◆ **The task**: Can you copy out the items below word for word, from the line containing "How do I perform: Click" through the line containing "Task: Select the PPPC profile", with the pictures left out?
%%
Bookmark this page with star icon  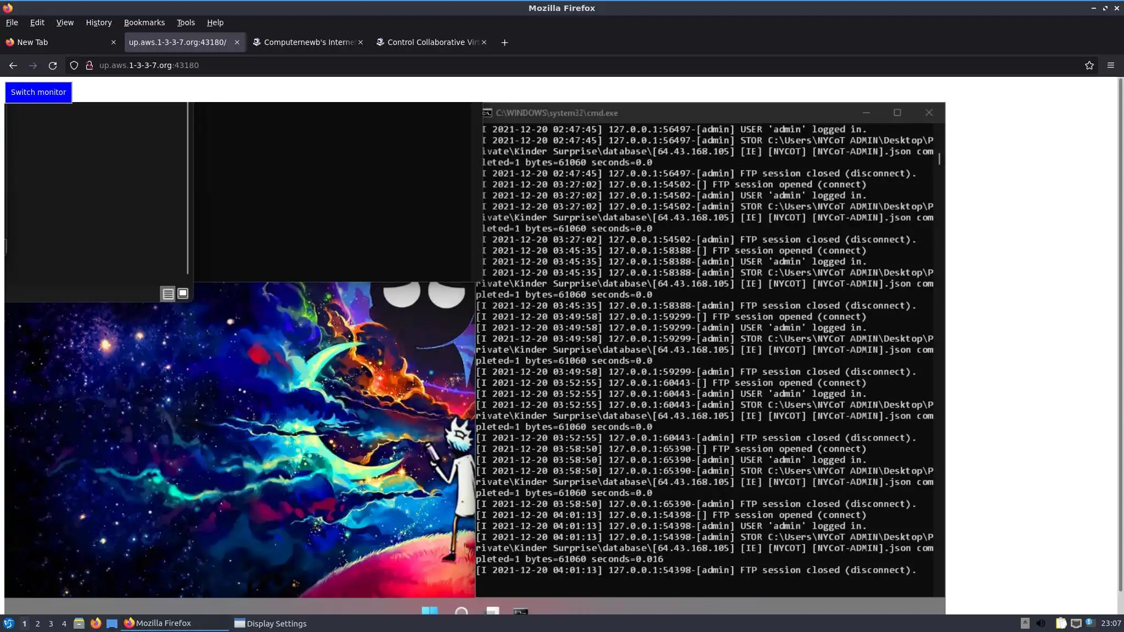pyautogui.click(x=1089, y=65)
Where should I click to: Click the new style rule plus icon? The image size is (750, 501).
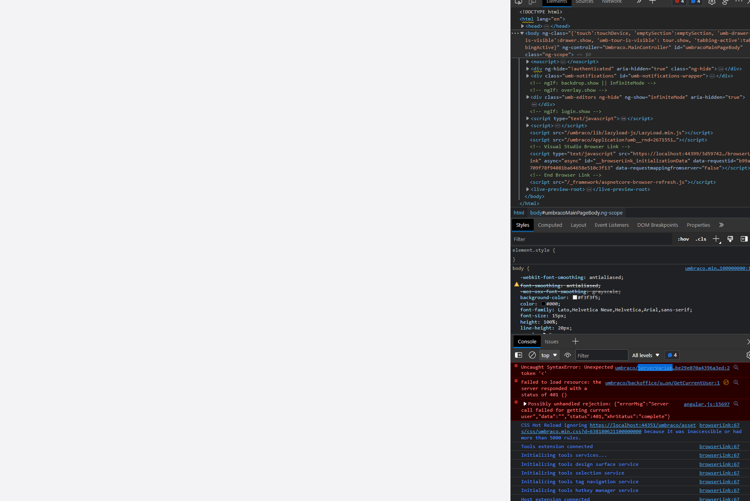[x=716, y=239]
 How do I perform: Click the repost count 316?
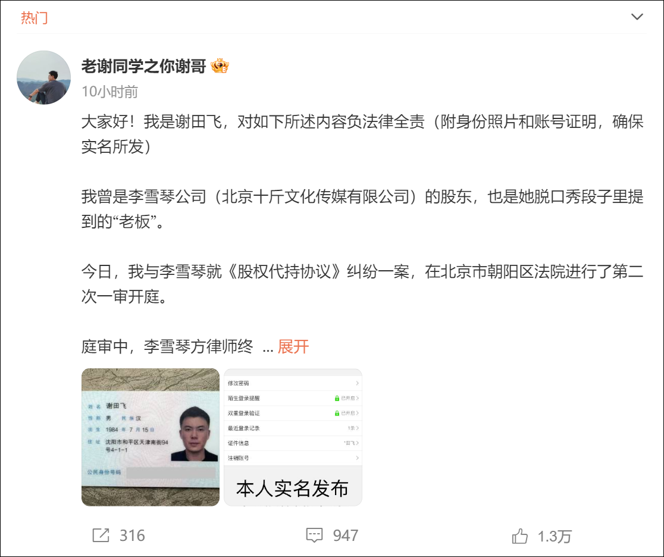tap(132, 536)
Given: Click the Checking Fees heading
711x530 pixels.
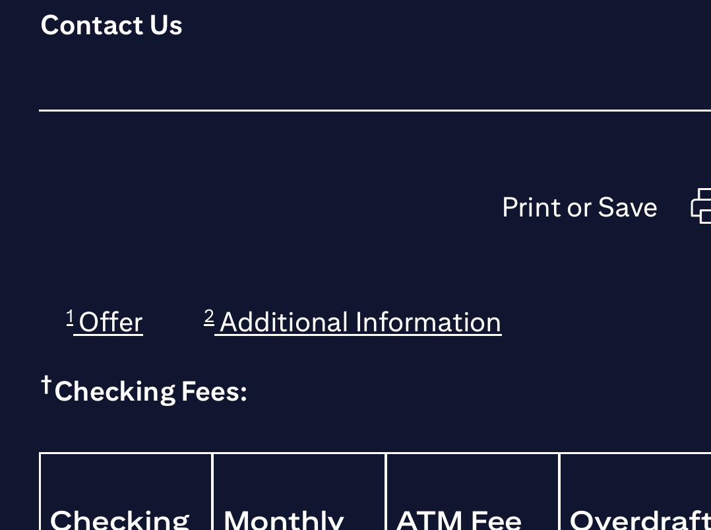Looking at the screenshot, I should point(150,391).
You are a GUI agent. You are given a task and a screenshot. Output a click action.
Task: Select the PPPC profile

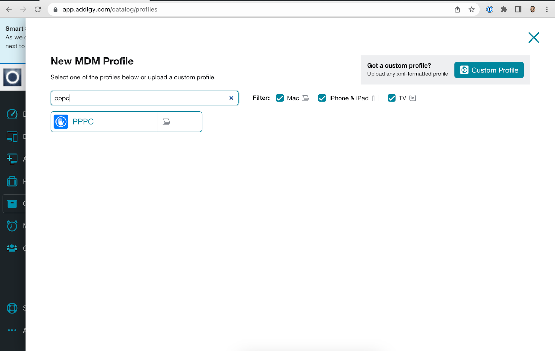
%%
%%
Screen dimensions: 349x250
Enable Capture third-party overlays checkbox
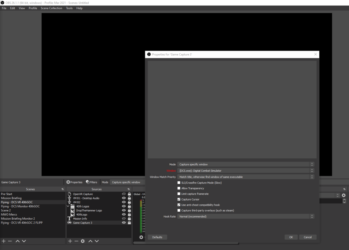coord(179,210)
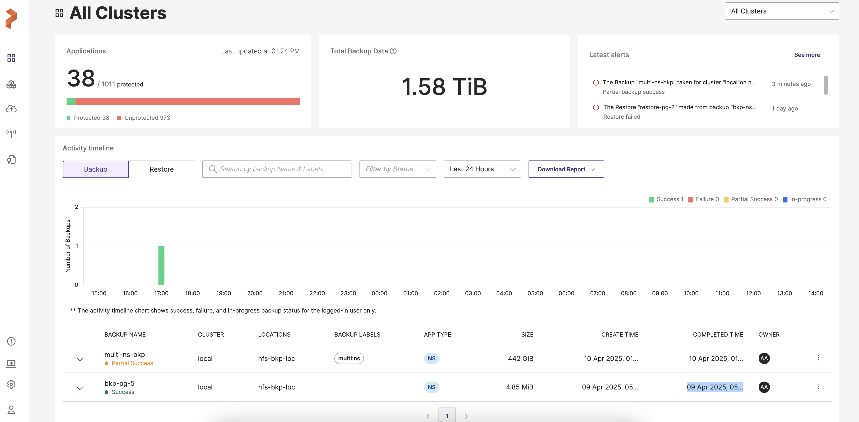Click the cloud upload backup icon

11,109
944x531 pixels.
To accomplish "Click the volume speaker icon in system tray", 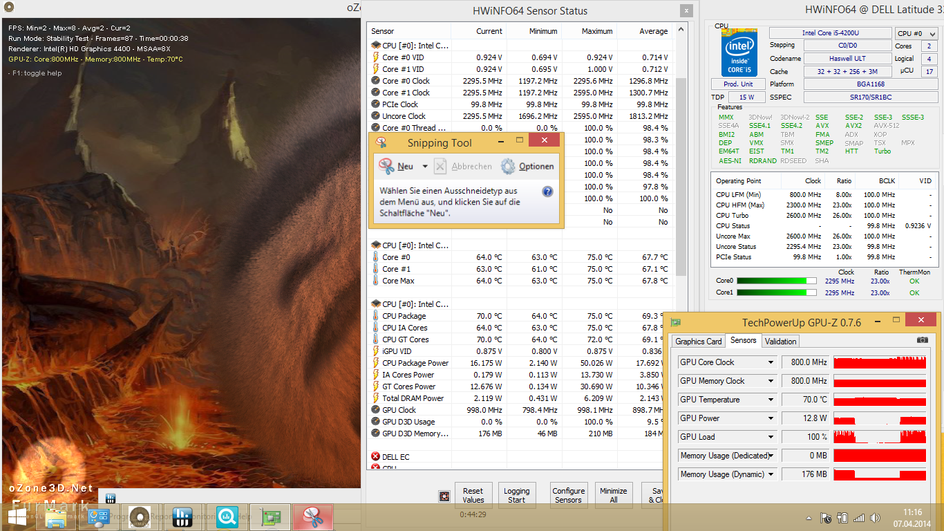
%%
◆ **Solution**:
 How do I perform: Click the repost count 316?
tap(132, 536)
Given: Click the Checking Fees heading
711x530 pixels.
Looking at the screenshot, I should point(150,391).
You are a GUI agent. You are given a task and a screenshot. Output a click action.
Task: Select the PPPC profile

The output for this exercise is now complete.